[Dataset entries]
#####

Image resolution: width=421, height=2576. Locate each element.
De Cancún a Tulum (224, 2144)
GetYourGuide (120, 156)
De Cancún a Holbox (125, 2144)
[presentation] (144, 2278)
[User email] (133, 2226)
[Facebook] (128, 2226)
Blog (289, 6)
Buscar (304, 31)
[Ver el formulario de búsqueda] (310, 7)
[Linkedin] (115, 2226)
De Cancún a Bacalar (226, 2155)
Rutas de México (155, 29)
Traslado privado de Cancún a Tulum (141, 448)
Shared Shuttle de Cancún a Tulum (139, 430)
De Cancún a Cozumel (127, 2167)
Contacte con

#####

* WHAT THIS TASK INVOLVES:
Give back only the lines from the one containing "Rutas de México (155, 29)" through the final line of the entries above, exactly as written, both included.

* SOLUTION TO THIS EXERCISE:
Rutas de México (155, 29)
Traslado privado de Cancún a Tulum (141, 448)
Shared Shuttle de Cancún a Tulum (139, 430)
De Cancún a Cozumel (127, 2167)
Contacte con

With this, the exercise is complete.